Thursday, August 1, 2013

The Cloud Bubble

There is nothing more irksome than the smugness of some momentum guy who dismisses valuation as irrelevant.

The current hot air craze is with "cloud" companies:

Amazon
LinkedIn
Netsuite
Workday
Salesforce.com
Concur Technologies
Commvault Systems

All these companies have solid topline growth, but there are minimal cashflows relative to their market value. The market is incorporating an awful lot of future unknown growth into present valuations.
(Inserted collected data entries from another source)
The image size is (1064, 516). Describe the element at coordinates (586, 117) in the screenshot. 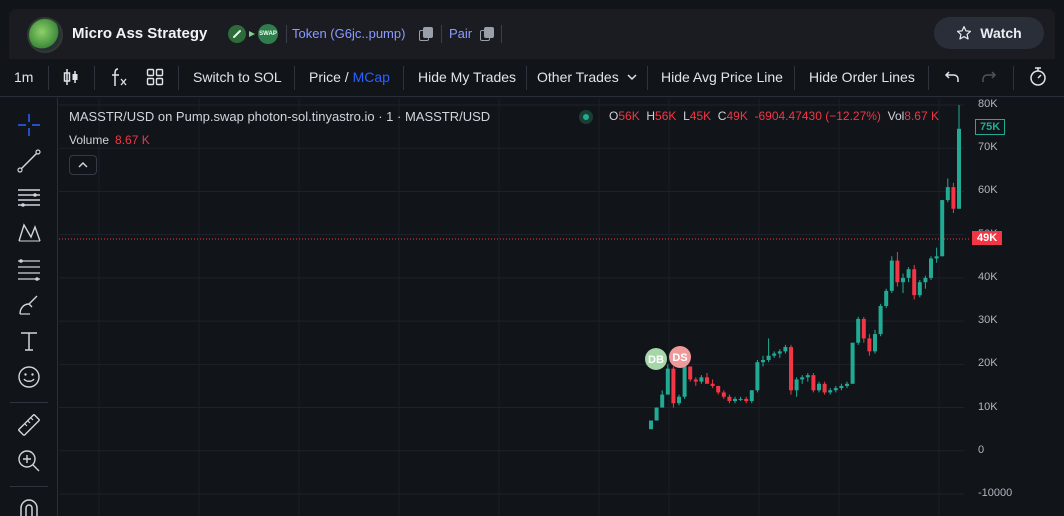

I see `market-status-icon` at that location.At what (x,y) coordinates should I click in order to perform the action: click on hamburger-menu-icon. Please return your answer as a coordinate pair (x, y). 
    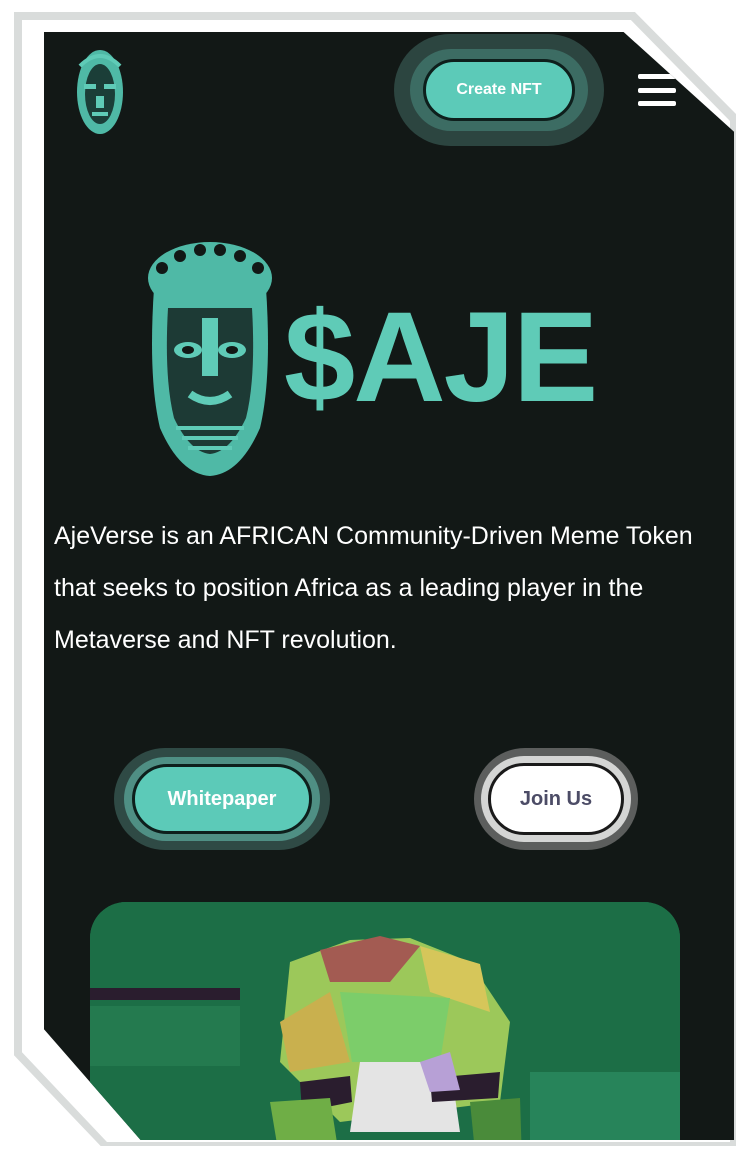
    Looking at the image, I should click on (657, 90).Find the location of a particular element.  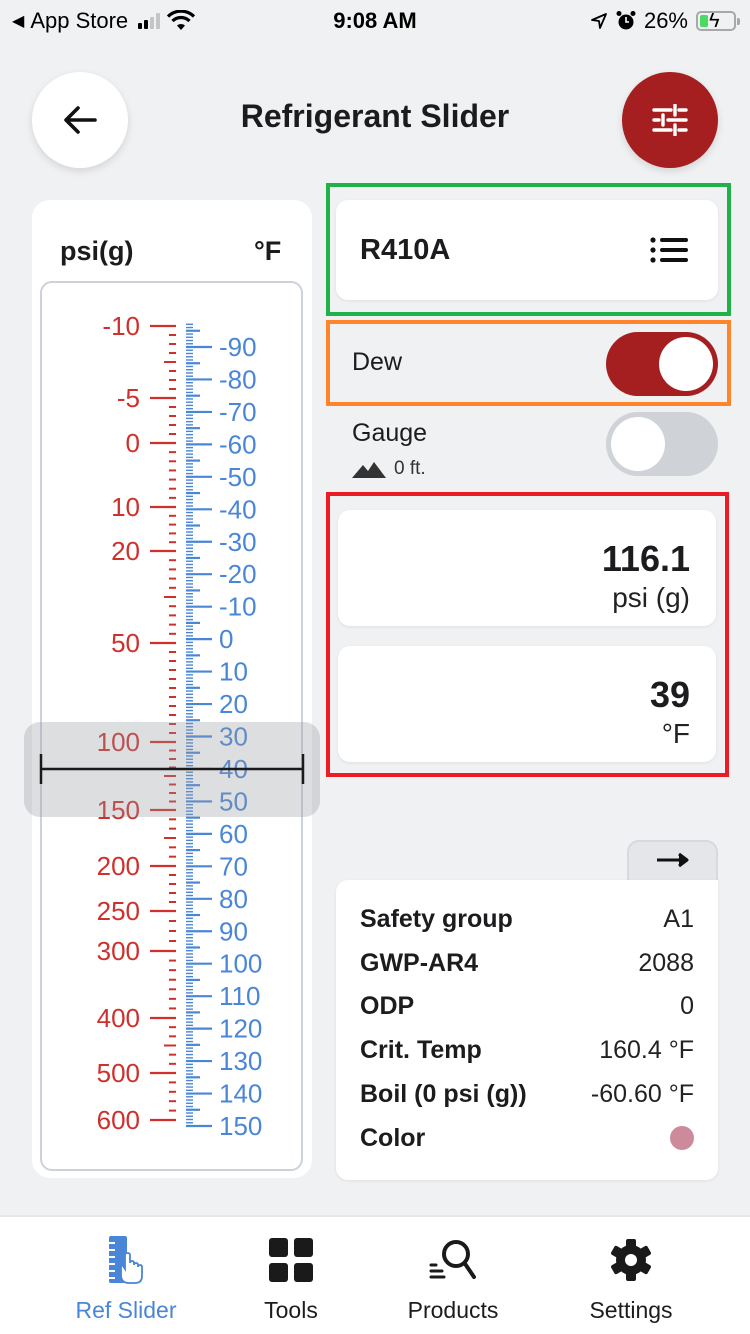

refrigerant-selector: R410A is located at coordinates (527, 250). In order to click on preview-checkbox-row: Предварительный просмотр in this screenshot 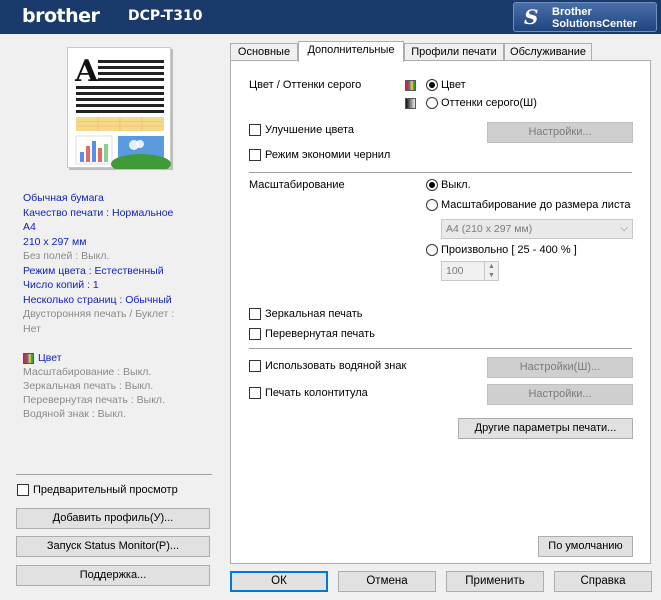, I will do `click(98, 490)`. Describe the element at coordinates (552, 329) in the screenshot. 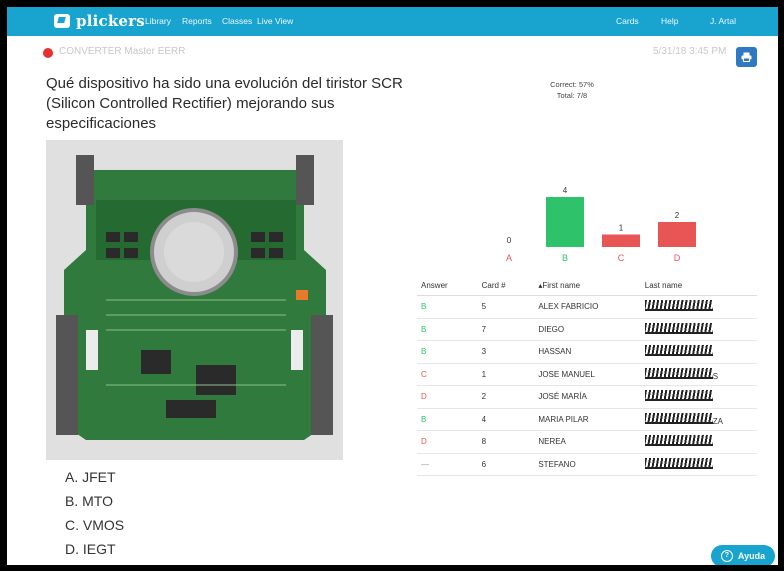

For example, Workday (WDAY): $12b cap, $11b EV, 38x P/Sales, 750x TTM cash flow, 15% short interest, TTM sales are $308m, topline growth rate is 61%. The firm hasn't gone FCF positive yet, but is at the inflection point. What size do revenues need to be to justify a $12b market cap in the competitive tech industry? I would say a reasonable multiple is 4x-5x sales. 5x sales assumes revenues of $2.4b - that equates to a 50% CAGR rate over the next 5 years. Is that possible? Yes. Is it likely? Probably not (unless they are the next incarnation of Microsoft or Dell...but their addressable markets are much smaller and their competition much greater). Assuming 30% operating margins, then $2.4b in revenues produces $720m in EBITDA. That translates to the current stock price trading at 15.27x 5 yr EV/EBITDA. That is not todays EV/EBITDA multiple. That is 5 years from now, which assumes an awful lot has gone right. And if there is one thing we know from the tech world, 5 years is an eternity to techdom.

The most likely scenario is that these names will continue to trade at high multiples reflecting their leadership positions in high growth areas, but at some point in the future a transition or transposing of sentiment will take place and the tyranny of multiple compression will weigh down future appreciation. They may continue to grow like weeds and they may become obscenely profitable, but they will be paid less and less for those returns. In the case of dotcom leaders (CSCO, EBAY, INTC, MSFT, ORCL, EMC) they grew their earnings substantially but shareholder returns were highly muted by multiple compression.